╭─ Record set
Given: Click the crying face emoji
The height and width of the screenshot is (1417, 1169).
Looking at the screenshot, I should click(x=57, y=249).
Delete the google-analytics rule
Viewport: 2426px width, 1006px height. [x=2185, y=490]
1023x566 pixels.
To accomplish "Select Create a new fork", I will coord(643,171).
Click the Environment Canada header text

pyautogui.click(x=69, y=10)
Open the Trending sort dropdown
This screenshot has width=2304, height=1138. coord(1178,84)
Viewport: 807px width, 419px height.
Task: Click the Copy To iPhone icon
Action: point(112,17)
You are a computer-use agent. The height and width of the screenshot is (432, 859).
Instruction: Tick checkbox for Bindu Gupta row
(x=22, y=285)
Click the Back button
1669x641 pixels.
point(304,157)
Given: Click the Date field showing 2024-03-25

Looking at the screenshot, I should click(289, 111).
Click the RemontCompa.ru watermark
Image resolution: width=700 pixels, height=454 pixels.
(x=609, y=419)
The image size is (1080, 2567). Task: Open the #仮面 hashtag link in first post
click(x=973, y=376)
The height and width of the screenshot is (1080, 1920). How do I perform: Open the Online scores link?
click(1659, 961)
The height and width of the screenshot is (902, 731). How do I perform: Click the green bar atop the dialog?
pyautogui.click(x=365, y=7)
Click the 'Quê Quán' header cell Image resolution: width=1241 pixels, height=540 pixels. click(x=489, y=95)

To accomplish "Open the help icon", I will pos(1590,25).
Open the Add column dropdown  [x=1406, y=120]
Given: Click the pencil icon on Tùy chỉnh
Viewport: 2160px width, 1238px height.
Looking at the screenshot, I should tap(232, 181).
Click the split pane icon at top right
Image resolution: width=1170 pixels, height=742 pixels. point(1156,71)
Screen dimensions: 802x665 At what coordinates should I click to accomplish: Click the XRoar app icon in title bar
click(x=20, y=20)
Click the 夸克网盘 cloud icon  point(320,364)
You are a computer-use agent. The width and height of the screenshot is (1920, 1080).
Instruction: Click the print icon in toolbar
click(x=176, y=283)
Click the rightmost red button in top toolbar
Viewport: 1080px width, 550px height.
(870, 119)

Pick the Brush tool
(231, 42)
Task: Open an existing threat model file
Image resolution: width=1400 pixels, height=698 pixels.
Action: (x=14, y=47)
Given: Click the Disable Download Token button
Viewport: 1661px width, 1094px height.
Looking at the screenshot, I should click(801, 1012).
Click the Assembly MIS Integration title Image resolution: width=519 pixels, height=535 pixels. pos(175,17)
╰─
# [What to work on]
Please rewrite the records, starting with the line that contains "Click the 'Quê" and going on through the line that contains "Open the Add", with every coordinate in the answers multiplied by 0.55 and rounded to a whole number, halves rounded up. Keep all other text in those lines unchanged.

# [Task response]
Click the 'Quê Quán' header cell Image resolution: width=1241 pixels, height=540 pixels. click(x=269, y=52)

To accomplish "Open the help icon", I will pos(875,14).
Open the Add column dropdown  [x=773, y=66]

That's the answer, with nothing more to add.